((
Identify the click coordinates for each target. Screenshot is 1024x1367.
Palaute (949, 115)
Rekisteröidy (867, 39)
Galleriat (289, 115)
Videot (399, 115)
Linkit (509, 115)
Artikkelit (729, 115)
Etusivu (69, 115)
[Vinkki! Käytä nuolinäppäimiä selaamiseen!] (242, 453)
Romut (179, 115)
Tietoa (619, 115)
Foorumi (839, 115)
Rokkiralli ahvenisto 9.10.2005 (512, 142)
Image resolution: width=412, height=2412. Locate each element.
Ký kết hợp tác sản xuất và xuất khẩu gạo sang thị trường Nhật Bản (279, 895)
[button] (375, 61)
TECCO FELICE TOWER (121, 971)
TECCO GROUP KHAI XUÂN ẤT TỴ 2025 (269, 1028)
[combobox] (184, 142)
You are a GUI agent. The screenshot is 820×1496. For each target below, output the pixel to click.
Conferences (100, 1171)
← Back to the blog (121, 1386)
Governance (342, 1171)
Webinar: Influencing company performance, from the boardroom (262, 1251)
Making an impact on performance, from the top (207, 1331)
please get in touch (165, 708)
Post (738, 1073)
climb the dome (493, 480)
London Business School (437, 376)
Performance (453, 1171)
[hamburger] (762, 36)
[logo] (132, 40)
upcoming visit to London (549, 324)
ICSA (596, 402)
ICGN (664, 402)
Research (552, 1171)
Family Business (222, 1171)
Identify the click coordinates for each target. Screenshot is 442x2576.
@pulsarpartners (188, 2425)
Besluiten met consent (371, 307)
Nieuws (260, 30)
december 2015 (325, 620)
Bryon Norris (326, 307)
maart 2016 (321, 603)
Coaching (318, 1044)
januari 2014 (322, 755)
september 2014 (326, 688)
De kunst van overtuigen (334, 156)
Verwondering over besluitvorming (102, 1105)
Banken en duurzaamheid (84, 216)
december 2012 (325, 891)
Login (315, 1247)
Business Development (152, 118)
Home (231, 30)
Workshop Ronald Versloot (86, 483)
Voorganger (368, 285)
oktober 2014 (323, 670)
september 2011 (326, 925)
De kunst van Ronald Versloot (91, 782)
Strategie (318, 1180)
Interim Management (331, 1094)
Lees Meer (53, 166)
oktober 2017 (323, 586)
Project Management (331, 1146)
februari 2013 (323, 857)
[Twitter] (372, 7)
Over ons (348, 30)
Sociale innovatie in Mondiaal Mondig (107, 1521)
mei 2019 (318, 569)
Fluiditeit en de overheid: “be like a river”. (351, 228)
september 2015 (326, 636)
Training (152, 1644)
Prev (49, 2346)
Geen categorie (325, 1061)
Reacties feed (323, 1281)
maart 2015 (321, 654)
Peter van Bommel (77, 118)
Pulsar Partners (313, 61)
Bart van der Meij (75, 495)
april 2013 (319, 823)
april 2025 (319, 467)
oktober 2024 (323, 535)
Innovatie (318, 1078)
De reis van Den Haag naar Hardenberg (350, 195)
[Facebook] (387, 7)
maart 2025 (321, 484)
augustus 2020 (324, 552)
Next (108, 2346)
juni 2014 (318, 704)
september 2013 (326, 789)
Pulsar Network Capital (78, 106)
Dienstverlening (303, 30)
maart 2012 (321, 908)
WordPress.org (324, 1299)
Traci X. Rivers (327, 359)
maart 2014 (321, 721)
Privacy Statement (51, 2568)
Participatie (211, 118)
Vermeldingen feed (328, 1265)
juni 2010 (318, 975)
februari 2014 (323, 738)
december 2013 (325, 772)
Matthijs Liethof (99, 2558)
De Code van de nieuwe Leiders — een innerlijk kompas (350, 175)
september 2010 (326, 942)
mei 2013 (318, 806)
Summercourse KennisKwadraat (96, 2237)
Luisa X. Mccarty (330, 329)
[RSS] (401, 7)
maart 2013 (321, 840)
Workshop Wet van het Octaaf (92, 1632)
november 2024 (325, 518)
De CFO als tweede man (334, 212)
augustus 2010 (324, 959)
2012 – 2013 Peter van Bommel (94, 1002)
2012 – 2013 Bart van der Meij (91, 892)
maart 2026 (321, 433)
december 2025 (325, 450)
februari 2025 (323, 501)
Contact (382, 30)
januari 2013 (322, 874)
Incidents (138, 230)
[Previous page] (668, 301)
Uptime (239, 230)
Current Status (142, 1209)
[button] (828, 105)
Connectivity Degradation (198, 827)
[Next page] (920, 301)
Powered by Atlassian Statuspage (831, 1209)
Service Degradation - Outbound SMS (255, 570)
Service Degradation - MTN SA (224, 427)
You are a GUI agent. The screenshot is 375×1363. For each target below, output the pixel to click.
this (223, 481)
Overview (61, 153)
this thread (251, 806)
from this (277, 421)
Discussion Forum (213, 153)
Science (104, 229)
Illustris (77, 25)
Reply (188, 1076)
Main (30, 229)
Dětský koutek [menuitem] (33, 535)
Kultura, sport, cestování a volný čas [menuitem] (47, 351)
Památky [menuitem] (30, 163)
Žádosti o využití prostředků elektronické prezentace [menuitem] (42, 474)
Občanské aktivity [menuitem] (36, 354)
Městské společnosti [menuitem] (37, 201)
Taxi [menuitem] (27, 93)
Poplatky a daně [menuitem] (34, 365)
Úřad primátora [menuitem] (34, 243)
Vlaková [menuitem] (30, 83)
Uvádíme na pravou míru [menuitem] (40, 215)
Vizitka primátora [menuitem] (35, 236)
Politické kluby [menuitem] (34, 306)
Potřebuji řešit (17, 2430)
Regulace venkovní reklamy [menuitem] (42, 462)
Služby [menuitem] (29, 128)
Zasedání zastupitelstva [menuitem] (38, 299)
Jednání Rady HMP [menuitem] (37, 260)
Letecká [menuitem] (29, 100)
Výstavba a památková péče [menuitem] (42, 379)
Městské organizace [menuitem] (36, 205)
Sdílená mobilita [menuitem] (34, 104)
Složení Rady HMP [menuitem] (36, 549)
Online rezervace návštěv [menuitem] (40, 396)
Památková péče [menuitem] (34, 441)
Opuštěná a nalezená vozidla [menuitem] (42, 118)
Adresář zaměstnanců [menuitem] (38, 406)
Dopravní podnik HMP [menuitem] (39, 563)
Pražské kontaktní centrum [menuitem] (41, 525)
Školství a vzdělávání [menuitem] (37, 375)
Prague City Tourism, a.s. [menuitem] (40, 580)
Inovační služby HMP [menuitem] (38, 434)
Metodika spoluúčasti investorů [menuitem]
))
## Work required
Every entry should be printed again exactly as it stands.

## Task result
Identify the click coordinates for each target. Screenshot is 1024x1367.
Palaute (949, 115)
Rekisteröidy (867, 39)
Galleriat (289, 115)
Videot (399, 115)
Linkit (509, 115)
Artikkelit (729, 115)
Etusivu (69, 115)
[Vinkki! Käytä nuolinäppäimiä selaamiseen!] (242, 453)
Romut (179, 115)
Tietoa (619, 115)
Foorumi (839, 115)
Rokkiralli ahvenisto 9.10.2005 (512, 142)
Image resolution: width=412, height=2412. Locate each element.
Ký kết hợp tác sản xuất và xuất khẩu gạo sang thị trường Nhật Bản (279, 895)
[button] (375, 61)
TECCO FELICE TOWER (121, 971)
TECCO GROUP KHAI XUÂN ẤT TỴ 2025 (269, 1028)
[combobox] (184, 142)
You are a GUI agent. The screenshot is 820×1496. For each target below, output the pixel to click.
Conferences (100, 1171)
← Back to the blog (121, 1386)
Governance (342, 1171)
Webinar: Influencing company performance, from the boardroom (262, 1251)
Making an impact on performance, from the top (207, 1331)
please get in touch (165, 708)
Post (738, 1073)
climb the dome (493, 480)
London Business School (437, 376)
Performance (453, 1171)
[hamburger] (762, 36)
[logo] (132, 40)
upcoming visit to London (549, 324)
ICSA (596, 402)
ICGN (664, 402)
Research (552, 1171)
Family Business (222, 1171)
Identify the click coordinates for each target. Screenshot is 442x2576.
@pulsarpartners (188, 2425)
Besluiten met consent (371, 307)
Nieuws (260, 30)
december 2015 (325, 620)
Bryon Norris (326, 307)
maart 2016 (321, 603)
Coaching (318, 1044)
januari 2014 (322, 755)
september 2014 (326, 688)
De kunst van overtuigen (334, 156)
Verwondering over besluitvorming (102, 1105)
Banken en duurzaamheid (84, 216)
december 2012 (325, 891)
Login (315, 1247)
Business Development (152, 118)
Home (231, 30)
Workshop Ronald Versloot (86, 483)
Voorganger (368, 285)
oktober 2014 (323, 670)
september 2011 (326, 925)
De kunst van Ronald Versloot (91, 782)
Strategie (318, 1180)
Interim Management (331, 1094)
Lees Meer (53, 166)
oktober 2017 (323, 586)
Project Management (331, 1146)
februari 2013 (323, 857)
[Twitter] (372, 7)
Over ons (348, 30)
Sociale innovatie in Mondiaal Mondig (107, 1521)
mei 2019 (318, 569)
Fluiditeit en de overheid: “be like a river”. (351, 228)
september 2015 (326, 636)
Training (152, 1644)
Prev (49, 2346)
Geen categorie (325, 1061)
Reacties feed (323, 1281)
maart 2015 (321, 654)
Peter van Bommel (77, 118)
Pulsar Partners (313, 61)
Bart van der Meij (75, 495)
april 2013 (319, 823)
april 2025 (319, 467)
oktober 2024 (323, 535)
Innovatie (318, 1078)
De reis van Den Haag naar Hardenberg (350, 195)
[Facebook] (387, 7)
maart 2025 (321, 484)
augustus 2020 (324, 552)
Next (108, 2346)
juni 2014 (318, 704)
september 2013 (326, 789)
Pulsar Network Capital (78, 106)
Dienstverlening (303, 30)
maart 2012 (321, 908)
WordPress.org (324, 1299)
Traci X. Rivers (327, 359)
maart 2014 (321, 721)
Privacy Statement (51, 2568)
Participatie (211, 118)
Vermeldingen feed (328, 1265)
juni 2010 (318, 975)
februari 2014 (323, 738)
december 2013 (325, 772)
Matthijs Liethof (99, 2558)
De Code van de nieuwe Leiders — een innerlijk kompas (350, 175)
september 2010 (326, 942)
mei 2013 (318, 806)
Summercourse KennisKwadraat (96, 2237)
Luisa X. Mccarty (330, 329)
[RSS] (401, 7)
maart 2013 (321, 840)
Workshop Wet van het Octaaf (92, 1632)
november 2024 (325, 518)
De CFO als tweede man (334, 212)
augustus 2010 (324, 959)
2012 – 2013 Peter van Bommel (94, 1002)
2012 – 2013 Bart van der Meij (91, 892)
maart 2026 (321, 433)
december 2025 (325, 450)
februari 2025 (323, 501)
Contact (382, 30)
januari 2013 (322, 874)
Incidents (138, 230)
[Previous page] (668, 301)
Uptime (239, 230)
Current Status (142, 1209)
[button] (828, 105)
Connectivity Degradation (198, 827)
[Next page] (920, 301)
Powered by Atlassian Statuspage (831, 1209)
Service Degradation - Outbound SMS (255, 570)
Service Degradation - MTN SA (224, 427)
You are a GUI agent. The screenshot is 375×1363. For each target below, output the pixel to click.
this (223, 481)
Overview (61, 153)
this thread (251, 806)
from this (277, 421)
Discussion Forum (213, 153)
Science (104, 229)
Illustris (77, 25)
Reply (188, 1076)
Main (30, 229)
Dětský koutek [menuitem] (33, 535)
Kultura, sport, cestování a volný čas [menuitem] (47, 351)
Památky [menuitem] (30, 163)
Žádosti o využití prostředků elektronické prezentace [menuitem] (42, 474)
Občanské aktivity [menuitem] (36, 354)
Městské společnosti [menuitem] (37, 201)
Taxi [menuitem] (27, 93)
Poplatky a daně [menuitem] (34, 365)
Úřad primátora [menuitem] (34, 243)
Vlaková [menuitem] (30, 83)
Uvádíme na pravou míru [menuitem] (40, 215)
Vizitka primátora [menuitem] (35, 236)
Politické kluby [menuitem] (34, 306)
Potřebuji řešit (17, 2430)
Regulace venkovní reklamy [menuitem] (42, 462)
Služby [menuitem] (29, 128)
Zasedání zastupitelstva [menuitem] (38, 299)
Jednání Rady HMP [menuitem] (37, 260)
Letecká [menuitem] (29, 100)
Výstavba a památková péče [menuitem] (42, 379)
Městské organizace [menuitem] (36, 205)
Sdílená mobilita [menuitem] (34, 104)
Složení Rady HMP [menuitem] (36, 549)
Online rezervace návštěv [menuitem] (40, 396)
Památková péče [menuitem] (34, 441)
Opuštěná a nalezená vozidla [menuitem] (42, 118)
Adresář zaměstnanců [menuitem] (38, 406)
Dopravní podnik HMP [menuitem] (39, 563)
Pražské kontaktní centrum [menuitem] (41, 525)
Školství a vzdělávání [menuitem] (37, 375)
Prague City Tourism, a.s. [menuitem] (40, 580)
Inovační služby HMP [menuitem] (38, 434)
Metodika spoluúčasti investorů [menuitem]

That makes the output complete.